* [Data for this task]
== Segment start ==

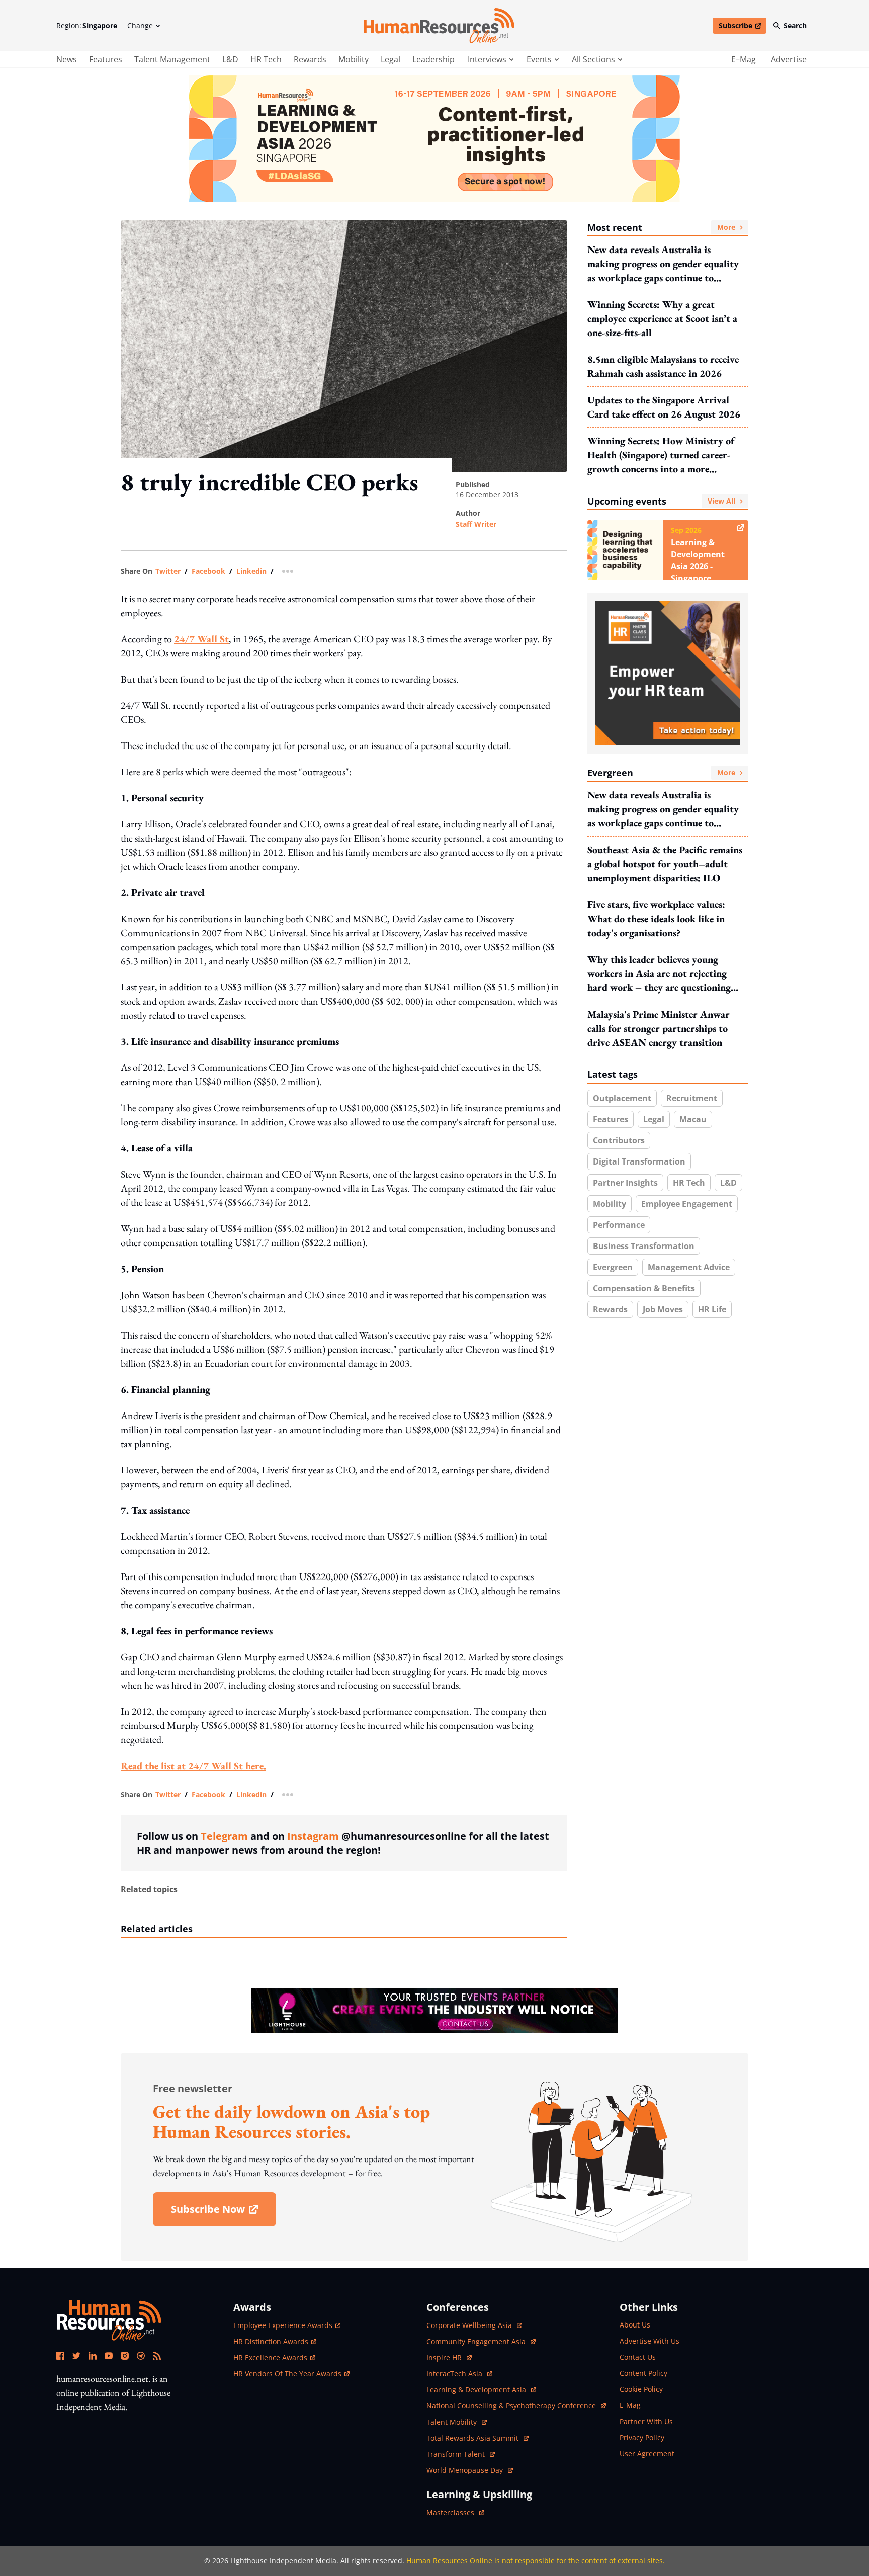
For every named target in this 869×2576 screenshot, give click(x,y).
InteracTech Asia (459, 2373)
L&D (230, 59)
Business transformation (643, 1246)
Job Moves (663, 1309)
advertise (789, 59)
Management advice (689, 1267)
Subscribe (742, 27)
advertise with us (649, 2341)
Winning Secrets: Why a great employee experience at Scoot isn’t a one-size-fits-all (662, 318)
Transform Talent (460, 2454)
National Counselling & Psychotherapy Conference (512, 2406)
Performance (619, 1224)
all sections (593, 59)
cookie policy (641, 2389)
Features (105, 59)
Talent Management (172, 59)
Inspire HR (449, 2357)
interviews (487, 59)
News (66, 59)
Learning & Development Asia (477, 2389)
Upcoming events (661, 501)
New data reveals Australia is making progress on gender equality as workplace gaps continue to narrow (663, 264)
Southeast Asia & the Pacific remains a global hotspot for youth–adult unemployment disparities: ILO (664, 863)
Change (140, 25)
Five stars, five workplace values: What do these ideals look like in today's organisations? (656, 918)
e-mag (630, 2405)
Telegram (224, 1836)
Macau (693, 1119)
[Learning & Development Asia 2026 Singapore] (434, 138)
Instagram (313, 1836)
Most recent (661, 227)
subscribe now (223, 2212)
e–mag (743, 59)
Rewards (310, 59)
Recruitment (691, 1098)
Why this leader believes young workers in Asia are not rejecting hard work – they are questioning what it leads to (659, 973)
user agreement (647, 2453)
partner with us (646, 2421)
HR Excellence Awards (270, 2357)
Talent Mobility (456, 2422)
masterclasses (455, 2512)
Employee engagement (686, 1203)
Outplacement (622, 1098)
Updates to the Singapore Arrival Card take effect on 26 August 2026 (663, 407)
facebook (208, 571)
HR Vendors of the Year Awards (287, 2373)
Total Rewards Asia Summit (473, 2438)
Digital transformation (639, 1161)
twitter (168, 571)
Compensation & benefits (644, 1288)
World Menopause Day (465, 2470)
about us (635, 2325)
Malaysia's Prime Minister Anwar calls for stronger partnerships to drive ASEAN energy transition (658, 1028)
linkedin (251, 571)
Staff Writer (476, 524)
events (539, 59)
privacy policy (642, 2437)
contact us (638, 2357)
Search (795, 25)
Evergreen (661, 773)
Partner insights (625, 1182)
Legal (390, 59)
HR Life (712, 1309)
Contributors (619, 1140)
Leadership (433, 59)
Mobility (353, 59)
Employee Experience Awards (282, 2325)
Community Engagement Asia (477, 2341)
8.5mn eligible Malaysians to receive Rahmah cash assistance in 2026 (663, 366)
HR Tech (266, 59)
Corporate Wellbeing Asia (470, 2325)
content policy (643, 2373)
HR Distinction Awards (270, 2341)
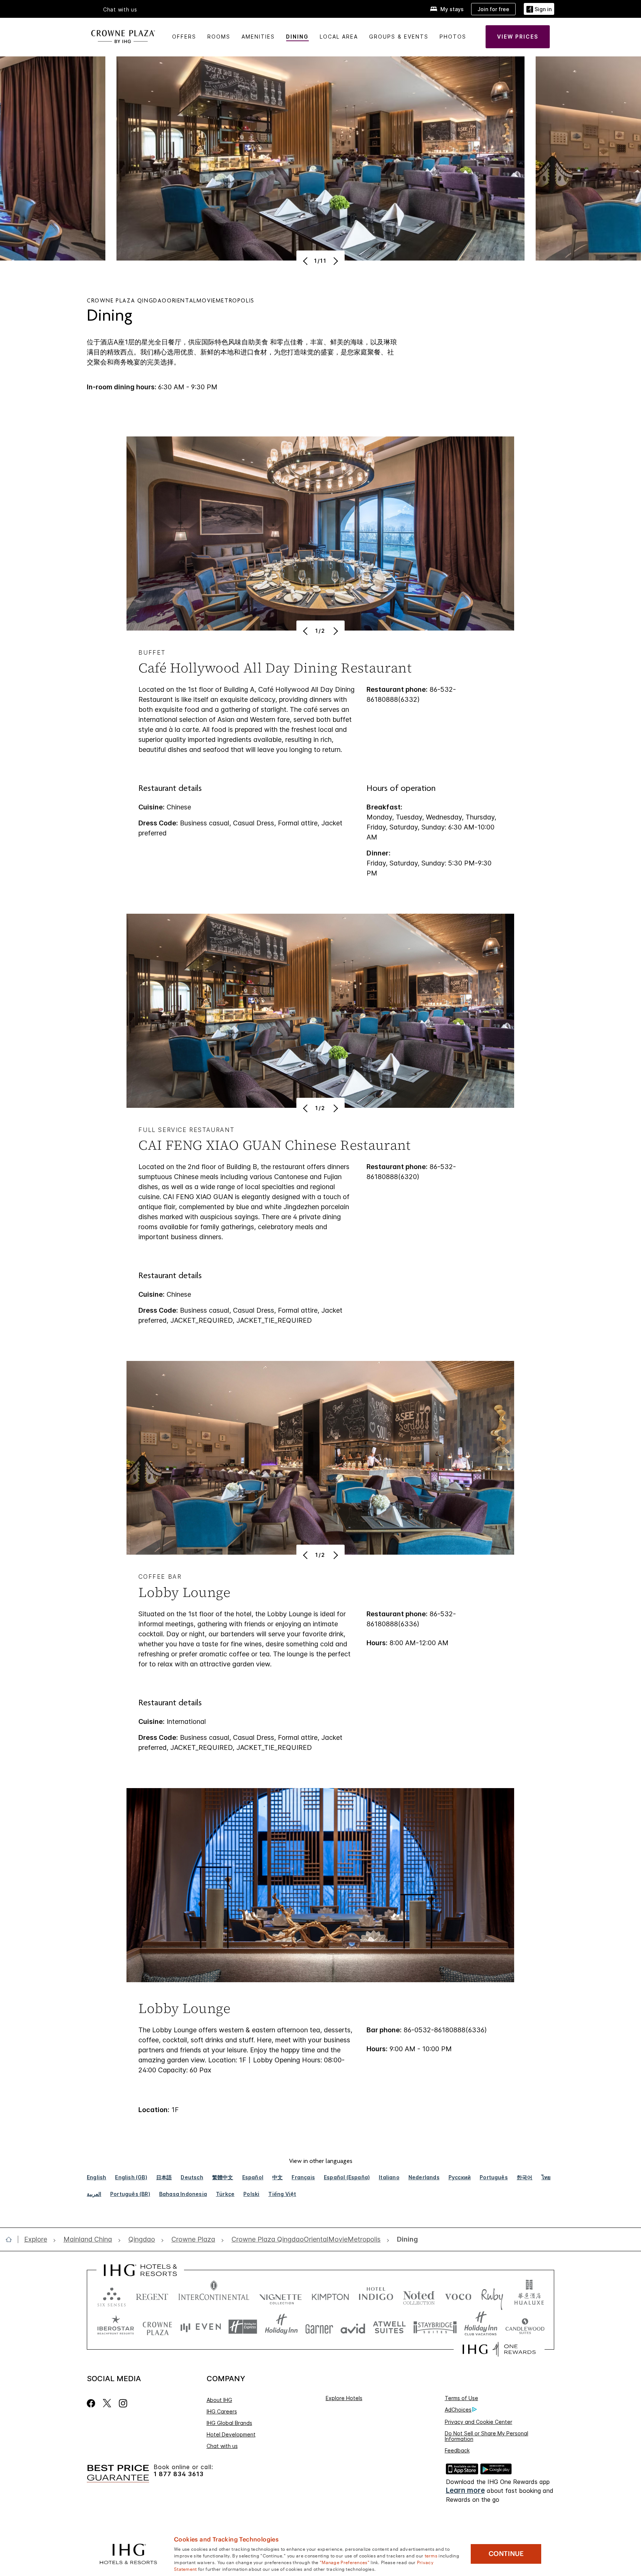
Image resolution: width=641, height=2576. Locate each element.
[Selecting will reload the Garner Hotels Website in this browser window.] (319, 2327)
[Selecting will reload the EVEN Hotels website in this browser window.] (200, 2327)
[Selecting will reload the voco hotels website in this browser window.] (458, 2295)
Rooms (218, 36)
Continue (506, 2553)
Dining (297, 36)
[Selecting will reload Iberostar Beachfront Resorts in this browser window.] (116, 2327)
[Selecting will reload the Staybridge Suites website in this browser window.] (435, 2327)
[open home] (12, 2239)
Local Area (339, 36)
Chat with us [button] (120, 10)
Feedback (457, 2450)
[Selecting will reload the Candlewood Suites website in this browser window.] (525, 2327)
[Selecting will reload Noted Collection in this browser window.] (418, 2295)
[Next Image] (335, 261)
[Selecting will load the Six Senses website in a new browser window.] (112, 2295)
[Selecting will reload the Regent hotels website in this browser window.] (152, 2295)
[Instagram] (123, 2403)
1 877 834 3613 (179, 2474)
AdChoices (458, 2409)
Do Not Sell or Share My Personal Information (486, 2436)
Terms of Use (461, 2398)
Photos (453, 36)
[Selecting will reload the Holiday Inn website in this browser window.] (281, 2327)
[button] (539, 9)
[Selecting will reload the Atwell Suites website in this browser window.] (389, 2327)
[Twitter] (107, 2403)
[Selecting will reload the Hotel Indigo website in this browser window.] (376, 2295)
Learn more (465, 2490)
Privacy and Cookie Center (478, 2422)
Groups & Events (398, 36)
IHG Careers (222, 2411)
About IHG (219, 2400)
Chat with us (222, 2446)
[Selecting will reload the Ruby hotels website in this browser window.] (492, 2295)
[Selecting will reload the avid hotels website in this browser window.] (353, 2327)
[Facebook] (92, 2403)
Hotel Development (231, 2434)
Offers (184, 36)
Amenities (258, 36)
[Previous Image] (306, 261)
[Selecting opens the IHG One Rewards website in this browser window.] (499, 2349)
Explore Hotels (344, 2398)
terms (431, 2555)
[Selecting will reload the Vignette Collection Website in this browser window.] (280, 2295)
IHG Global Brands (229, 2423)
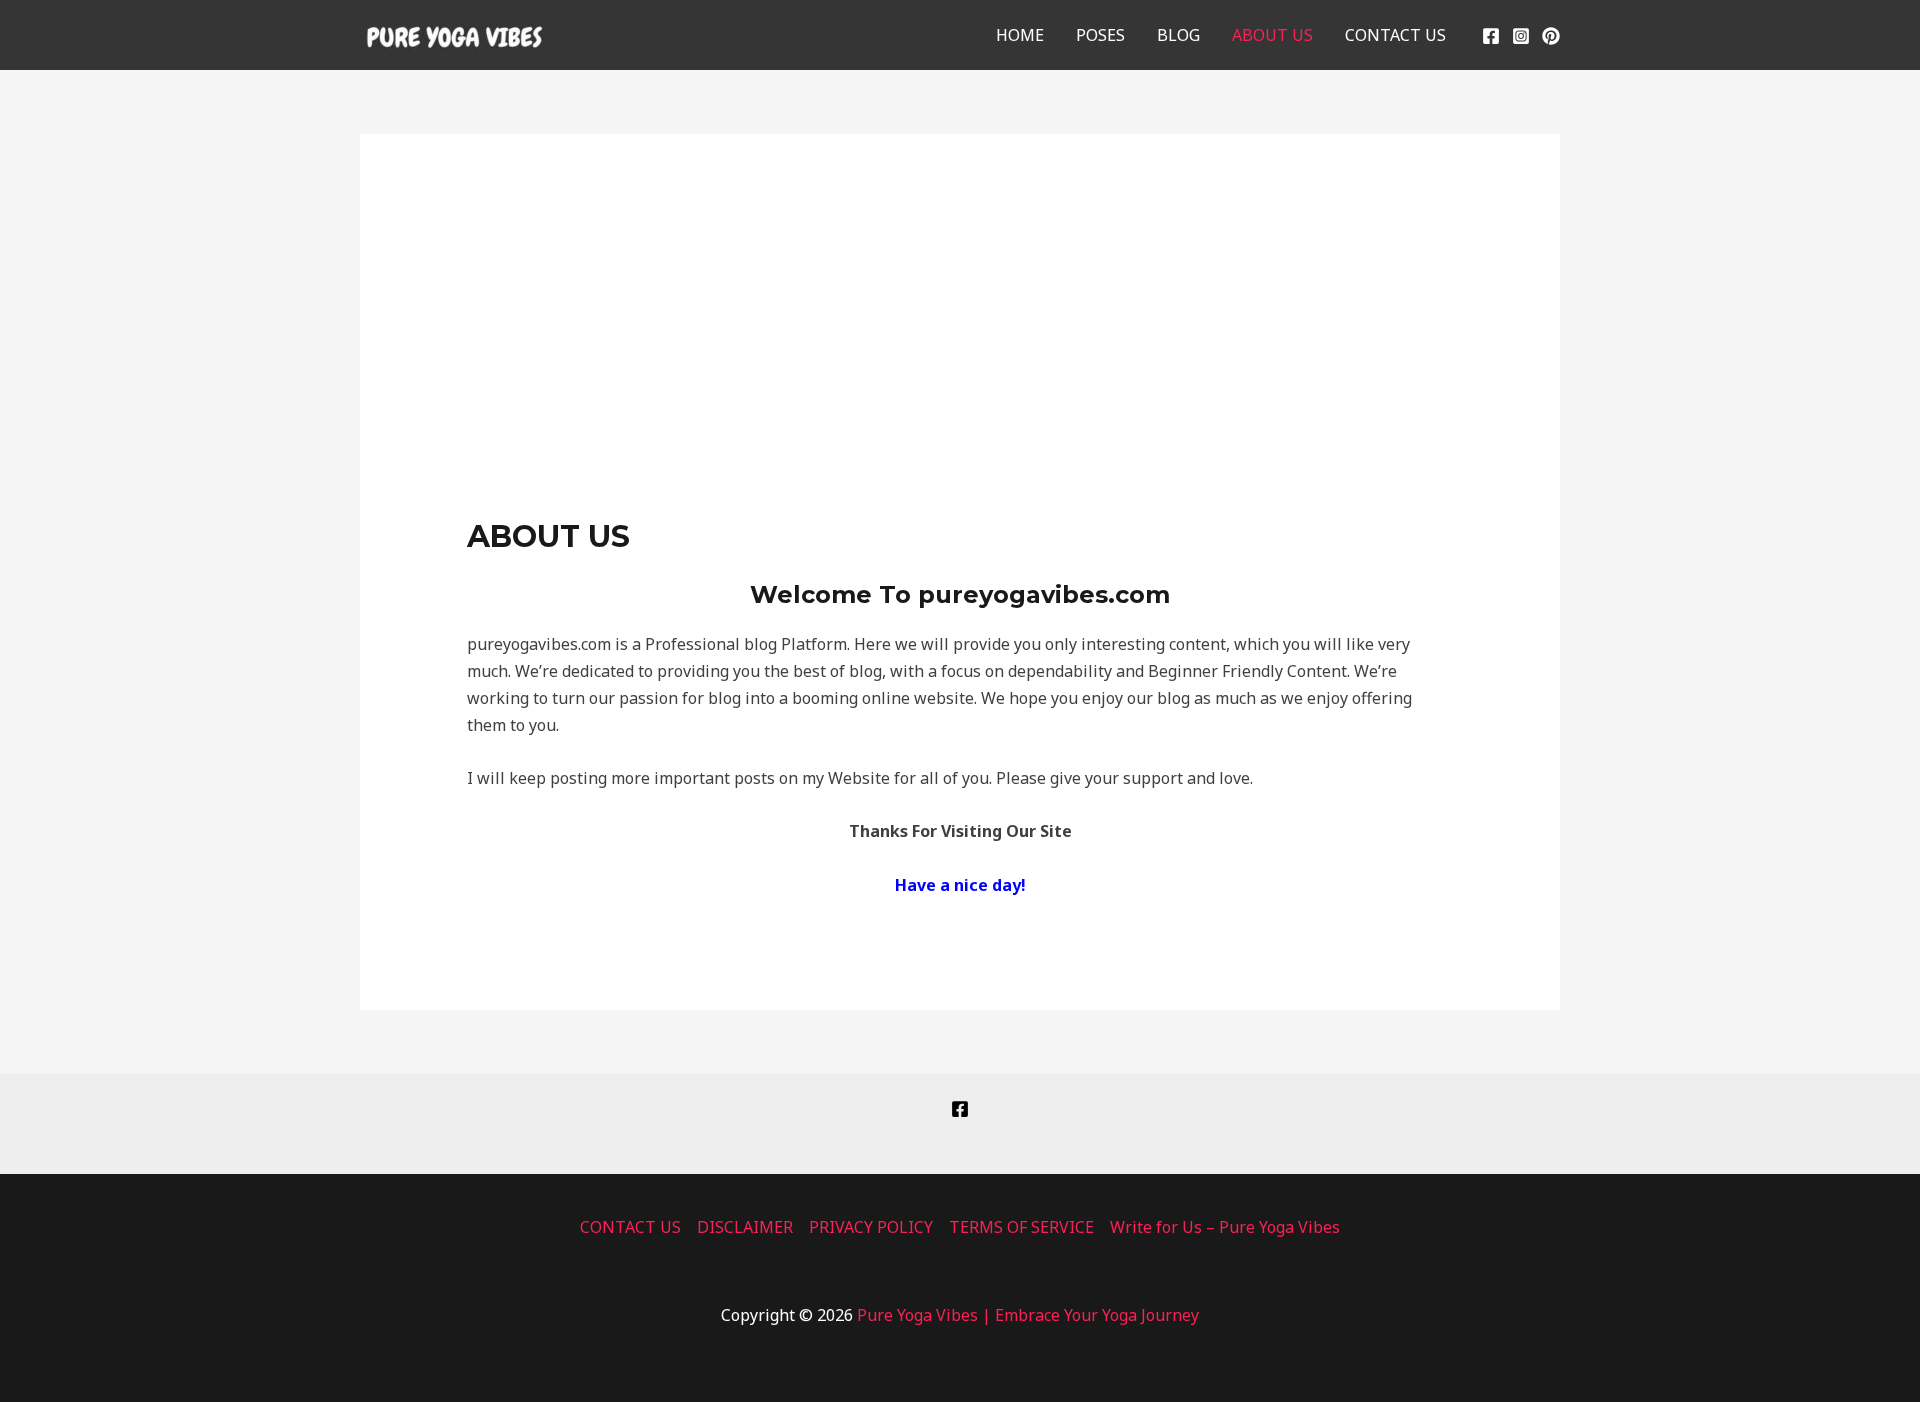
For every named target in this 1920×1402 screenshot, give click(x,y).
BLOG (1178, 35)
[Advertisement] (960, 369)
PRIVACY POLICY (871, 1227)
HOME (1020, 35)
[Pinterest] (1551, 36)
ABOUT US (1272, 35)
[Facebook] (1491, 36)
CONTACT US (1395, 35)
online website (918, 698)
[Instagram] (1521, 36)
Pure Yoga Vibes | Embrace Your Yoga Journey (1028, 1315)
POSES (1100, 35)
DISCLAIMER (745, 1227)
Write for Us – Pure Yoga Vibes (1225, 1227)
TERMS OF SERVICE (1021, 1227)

== Segment end ==

* [Task]
Go through the records above, find each line with the string "click", and copy it.

* [Solution to the exercise]
For every named target in this 869×2576 screenshot, give click(x,y).
For every named target in this 1920×1402 screenshot, give click(x,y).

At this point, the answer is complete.